[Records for the task]
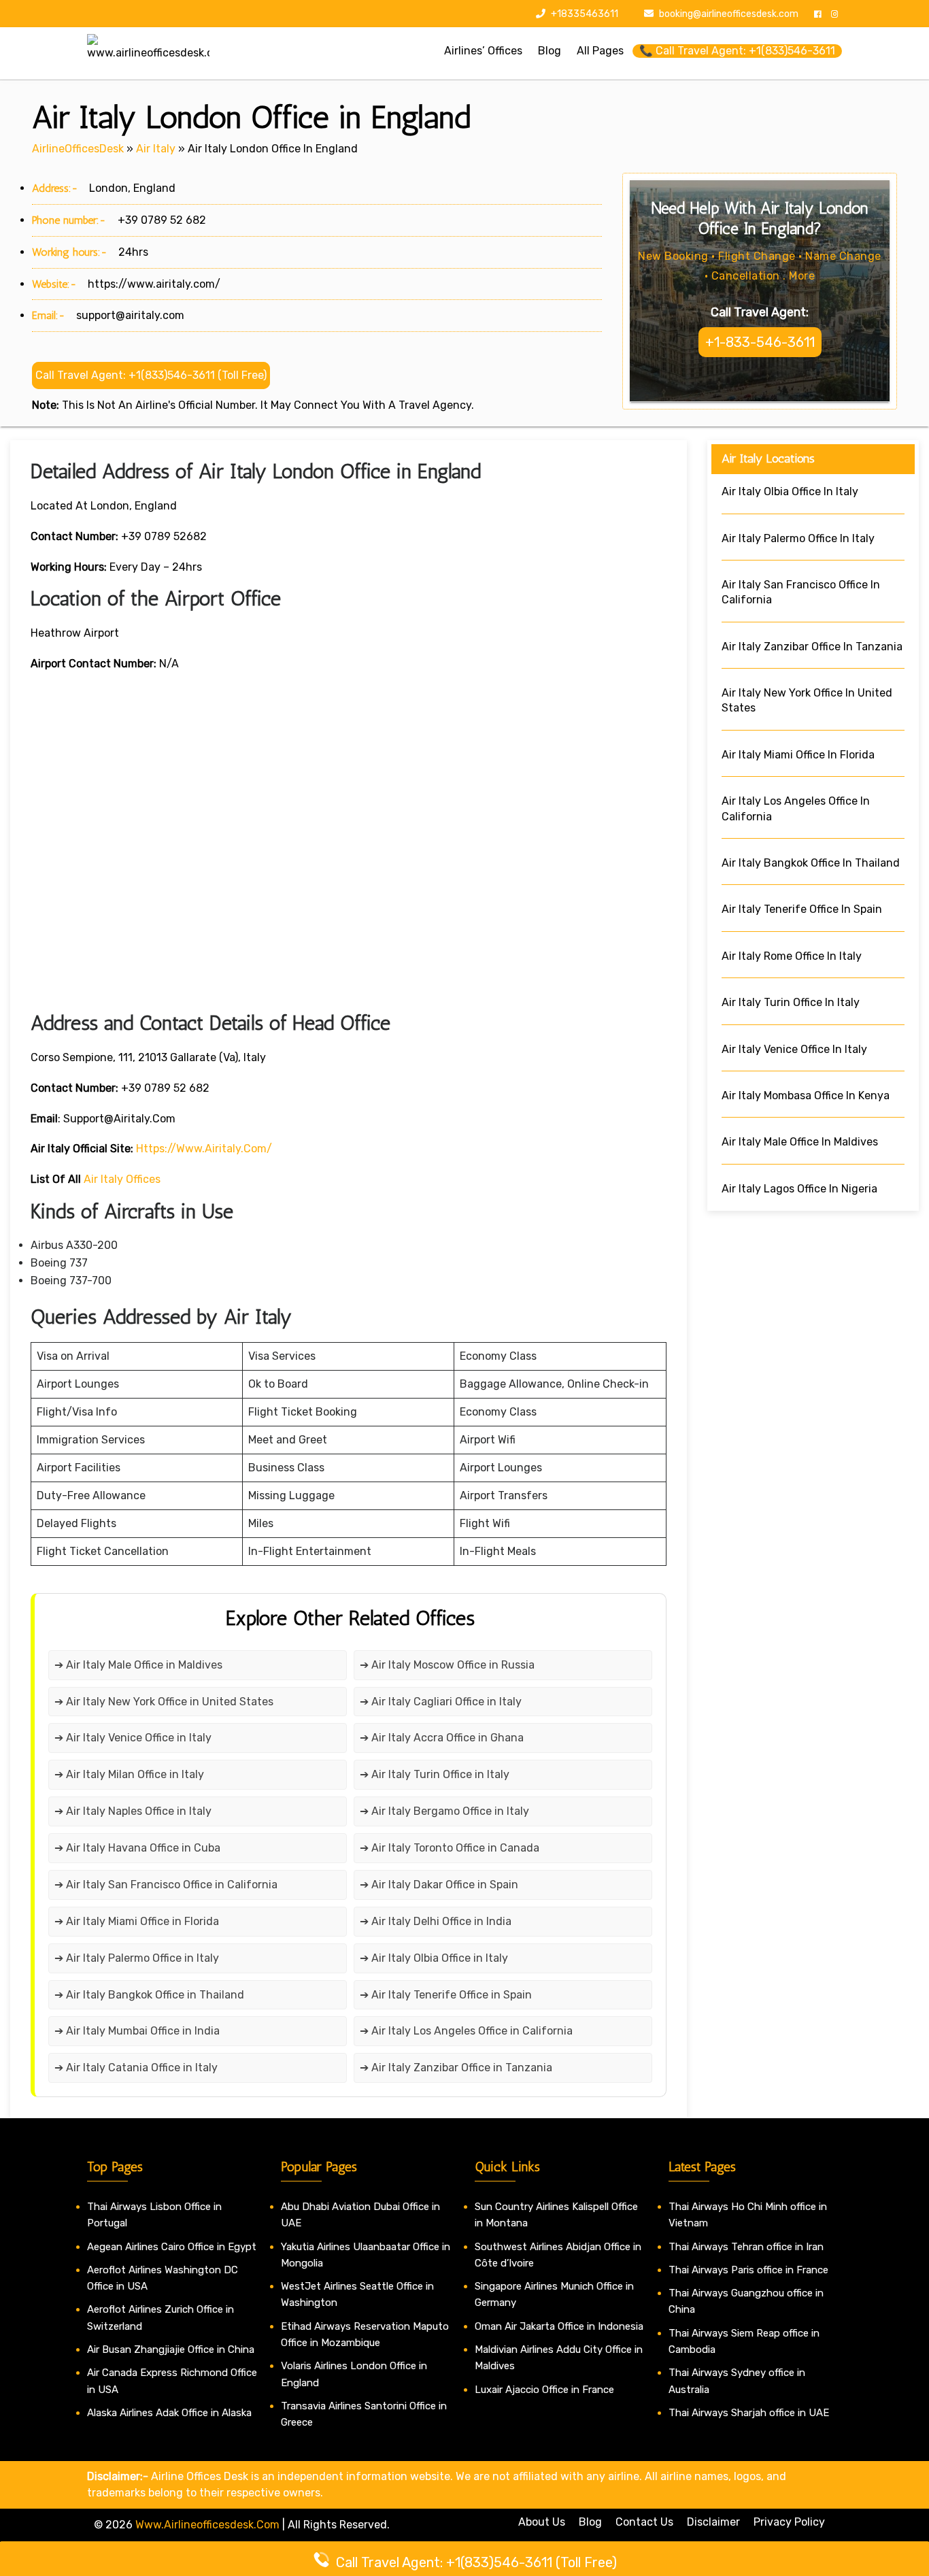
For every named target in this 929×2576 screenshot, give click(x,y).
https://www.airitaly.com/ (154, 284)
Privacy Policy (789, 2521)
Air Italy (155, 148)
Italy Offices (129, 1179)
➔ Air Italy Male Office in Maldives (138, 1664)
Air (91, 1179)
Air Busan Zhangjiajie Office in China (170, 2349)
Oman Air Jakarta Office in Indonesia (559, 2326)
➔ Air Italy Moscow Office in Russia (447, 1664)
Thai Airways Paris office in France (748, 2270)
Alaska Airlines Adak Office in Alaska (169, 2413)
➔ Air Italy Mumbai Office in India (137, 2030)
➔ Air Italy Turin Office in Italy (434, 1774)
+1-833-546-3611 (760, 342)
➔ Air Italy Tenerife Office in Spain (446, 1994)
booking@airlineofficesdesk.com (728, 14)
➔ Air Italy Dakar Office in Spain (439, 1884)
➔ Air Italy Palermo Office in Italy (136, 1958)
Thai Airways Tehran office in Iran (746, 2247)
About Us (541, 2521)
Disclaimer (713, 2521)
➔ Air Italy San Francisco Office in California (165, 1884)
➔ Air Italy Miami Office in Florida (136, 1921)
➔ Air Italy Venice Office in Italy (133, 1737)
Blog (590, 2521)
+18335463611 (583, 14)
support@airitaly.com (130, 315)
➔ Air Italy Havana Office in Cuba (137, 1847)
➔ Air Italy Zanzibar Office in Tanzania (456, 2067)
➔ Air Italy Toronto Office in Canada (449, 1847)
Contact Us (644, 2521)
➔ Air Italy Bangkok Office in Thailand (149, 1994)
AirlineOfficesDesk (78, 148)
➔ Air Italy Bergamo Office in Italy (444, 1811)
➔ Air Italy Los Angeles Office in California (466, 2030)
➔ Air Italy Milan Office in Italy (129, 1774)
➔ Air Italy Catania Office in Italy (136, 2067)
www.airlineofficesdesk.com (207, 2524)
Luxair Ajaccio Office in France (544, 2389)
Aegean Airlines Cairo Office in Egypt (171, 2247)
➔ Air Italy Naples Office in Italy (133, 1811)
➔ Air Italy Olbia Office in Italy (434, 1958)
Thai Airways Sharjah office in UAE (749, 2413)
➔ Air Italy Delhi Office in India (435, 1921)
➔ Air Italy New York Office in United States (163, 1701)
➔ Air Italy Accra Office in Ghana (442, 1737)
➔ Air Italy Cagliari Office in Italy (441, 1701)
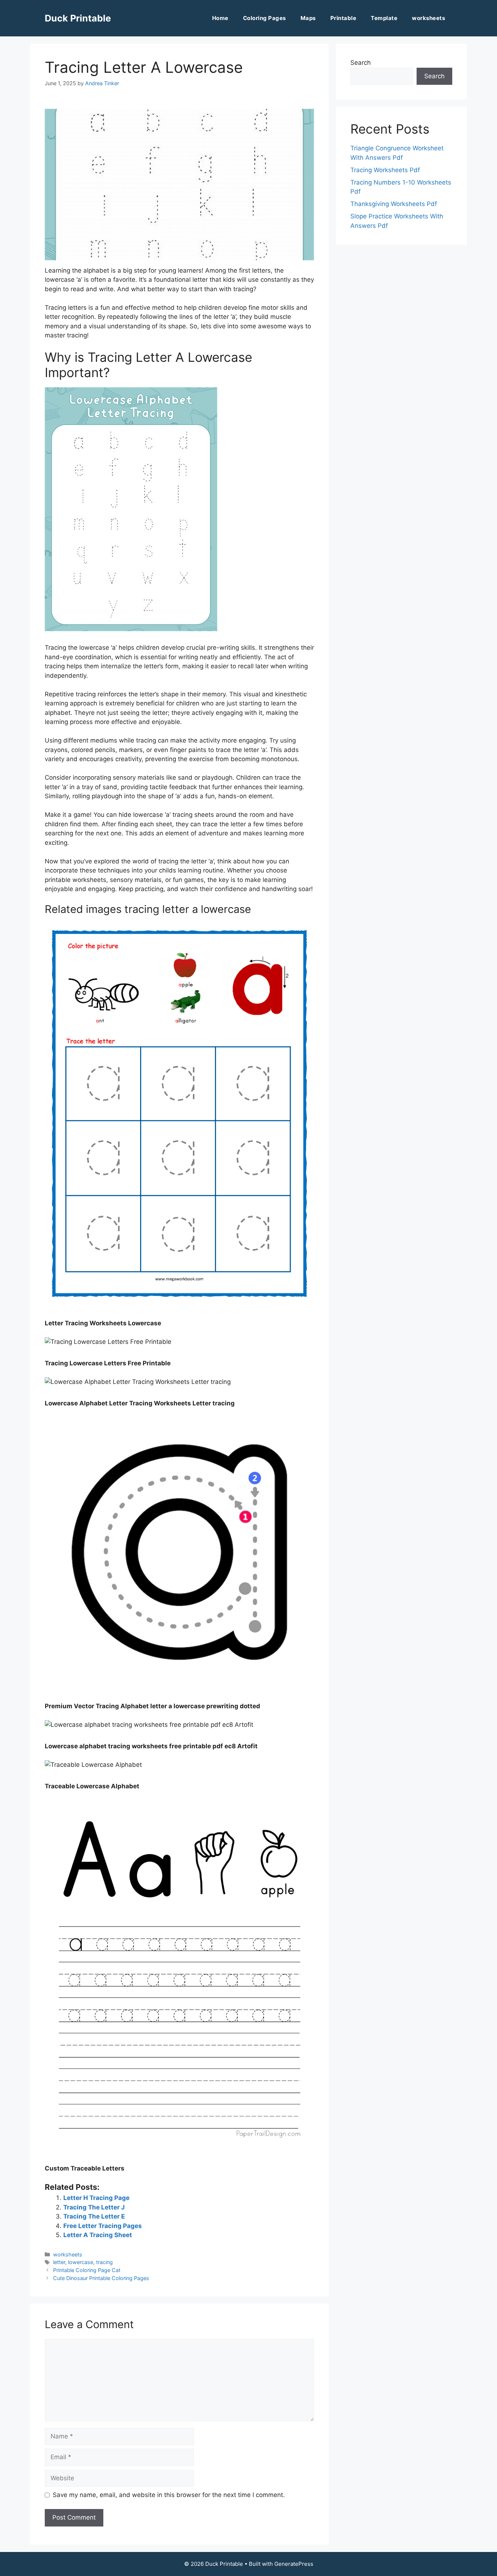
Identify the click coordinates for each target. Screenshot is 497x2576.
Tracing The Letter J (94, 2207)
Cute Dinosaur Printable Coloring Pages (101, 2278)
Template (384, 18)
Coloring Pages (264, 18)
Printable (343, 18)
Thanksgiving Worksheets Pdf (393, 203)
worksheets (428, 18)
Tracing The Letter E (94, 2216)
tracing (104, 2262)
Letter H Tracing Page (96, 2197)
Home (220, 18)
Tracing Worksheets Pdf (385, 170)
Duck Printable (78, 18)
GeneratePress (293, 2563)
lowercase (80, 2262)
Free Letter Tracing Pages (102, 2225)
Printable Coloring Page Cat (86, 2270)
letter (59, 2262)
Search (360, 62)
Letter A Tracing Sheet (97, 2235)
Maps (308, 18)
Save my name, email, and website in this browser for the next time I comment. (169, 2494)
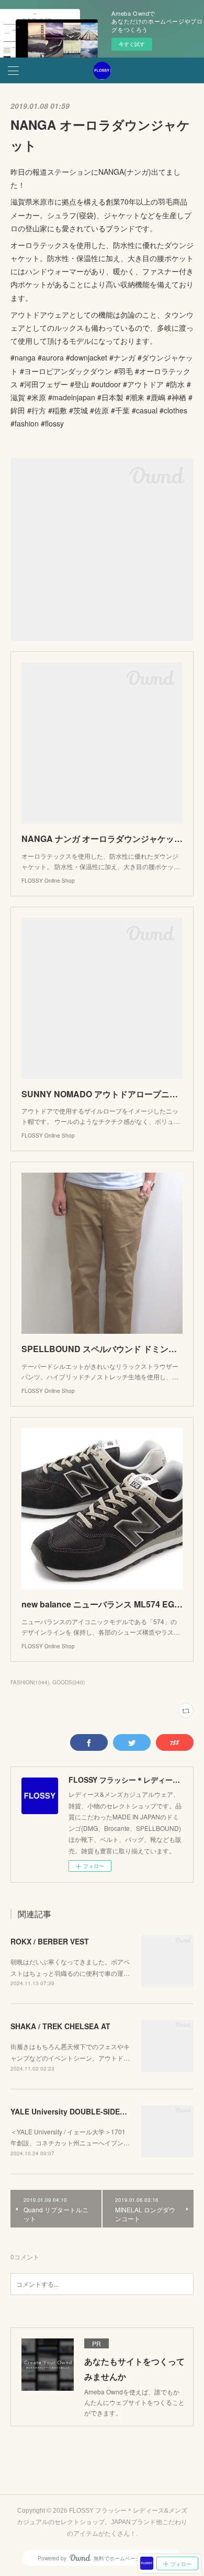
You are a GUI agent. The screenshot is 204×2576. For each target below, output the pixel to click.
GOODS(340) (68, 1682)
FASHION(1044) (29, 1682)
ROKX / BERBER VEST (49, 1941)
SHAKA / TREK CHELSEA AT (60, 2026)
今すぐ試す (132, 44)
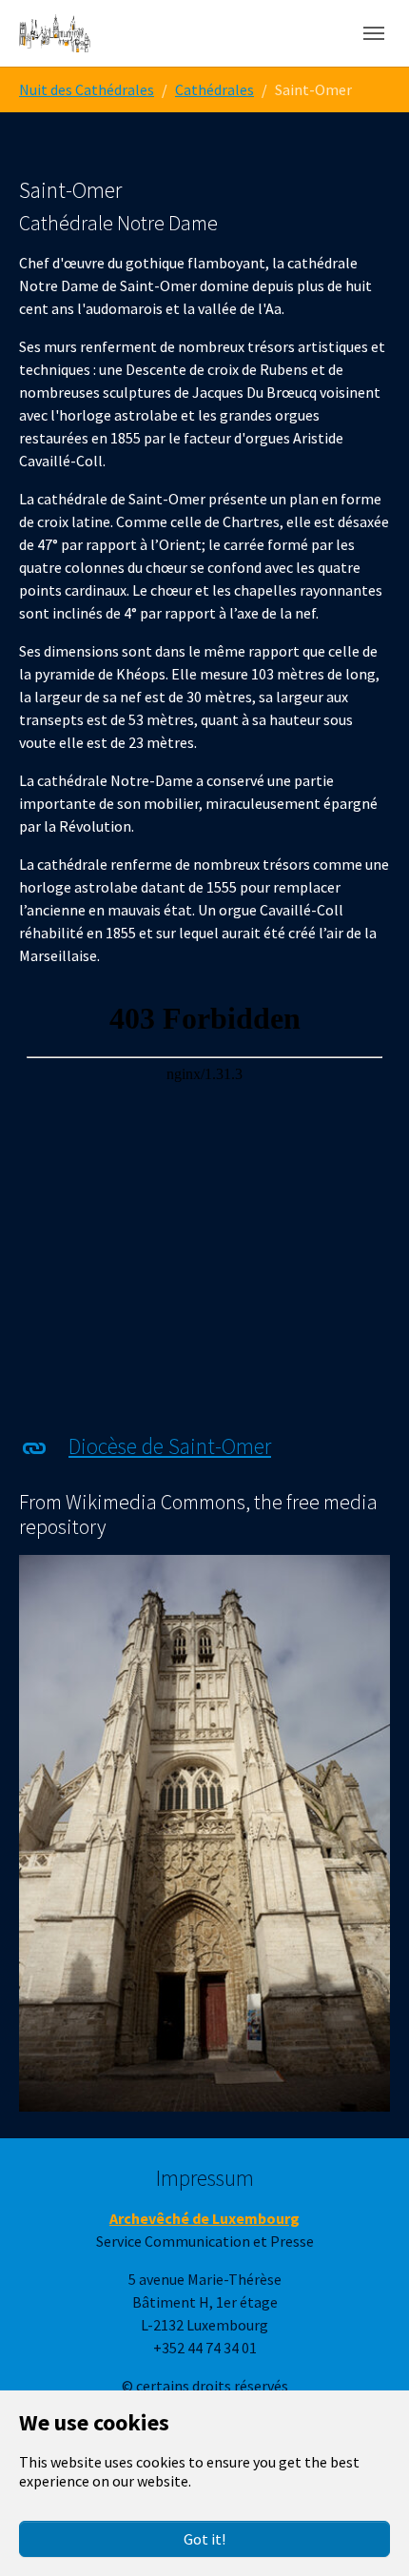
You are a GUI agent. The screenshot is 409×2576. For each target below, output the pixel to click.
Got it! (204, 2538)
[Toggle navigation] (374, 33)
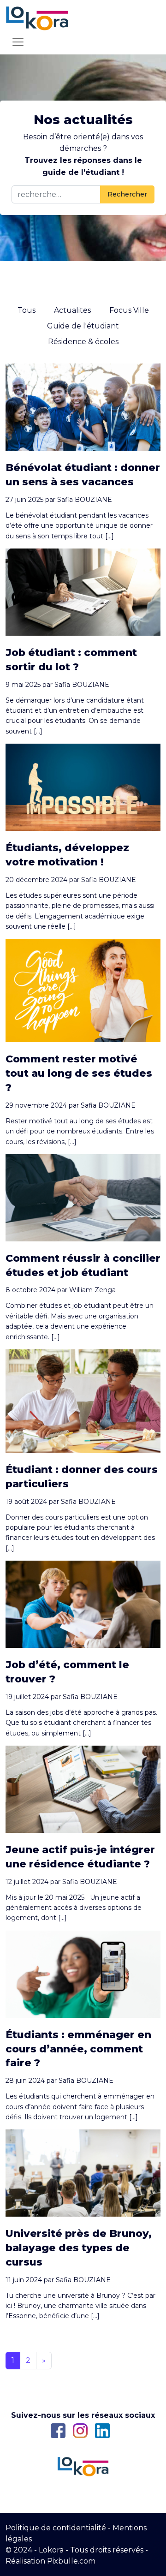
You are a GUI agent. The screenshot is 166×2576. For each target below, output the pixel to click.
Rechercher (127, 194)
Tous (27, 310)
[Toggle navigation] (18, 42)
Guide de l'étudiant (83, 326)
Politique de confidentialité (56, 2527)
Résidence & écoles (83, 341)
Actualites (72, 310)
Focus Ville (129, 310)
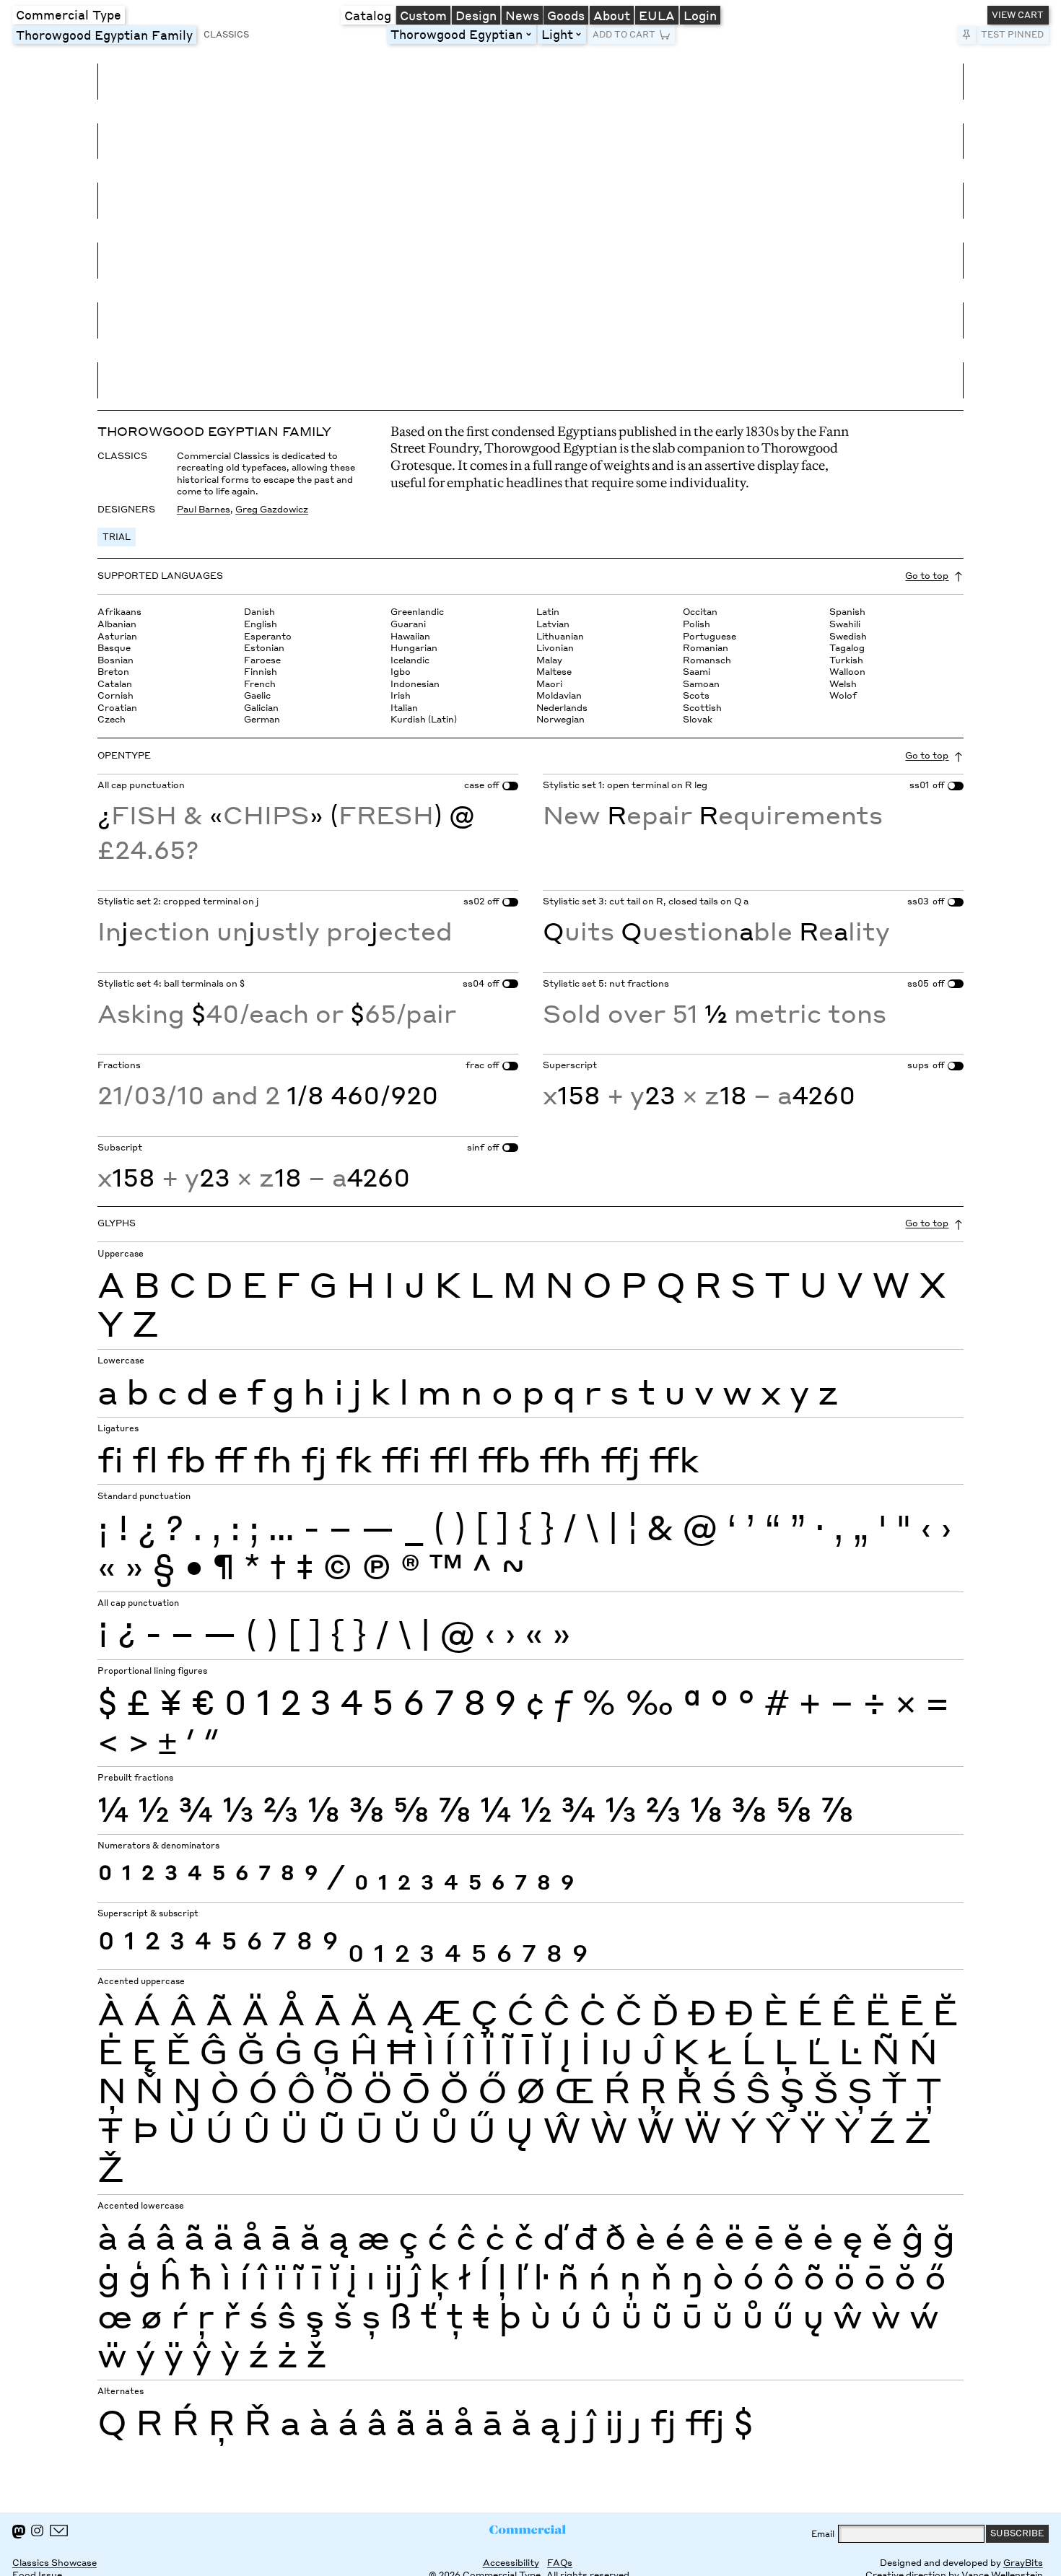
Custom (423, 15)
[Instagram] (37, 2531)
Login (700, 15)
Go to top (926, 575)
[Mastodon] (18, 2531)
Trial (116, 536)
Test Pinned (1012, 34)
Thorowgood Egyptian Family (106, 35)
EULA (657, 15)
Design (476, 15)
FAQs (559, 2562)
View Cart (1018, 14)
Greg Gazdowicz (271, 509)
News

[Brief]
Only the lines of the listing above from the one with "tracing (104, 2262)" through the one with "SHAKA / TREK CHELSEA AT (60, 2026)" should be output, exactly, with both ends kept and pictures left out.

[Response]
tracing (104, 2262)
Letter H Tracing Page (96, 2197)
Home (220, 18)
Tracing Worksheets Pdf (385, 170)
Duck Printable (78, 18)
GeneratePress (293, 2563)
lowercase (80, 2262)
Free Letter Tracing Pages (102, 2225)
Printable Coloring Page Cat (86, 2270)
letter (59, 2262)
Search (360, 62)
Letter A Tracing Sheet (97, 2235)
Maps (308, 18)
Save my name, email, and website in this browser for the next time I comment. (169, 2494)
You are a GUI agent. The screenshot is 204×2576. For each target below, output the pixel to click.
GOODS(340) (68, 1682)
FASHION(1044) (29, 1682)
ROKX / BERBER VEST (49, 1941)
SHAKA / TREK CHELSEA AT (60, 2026)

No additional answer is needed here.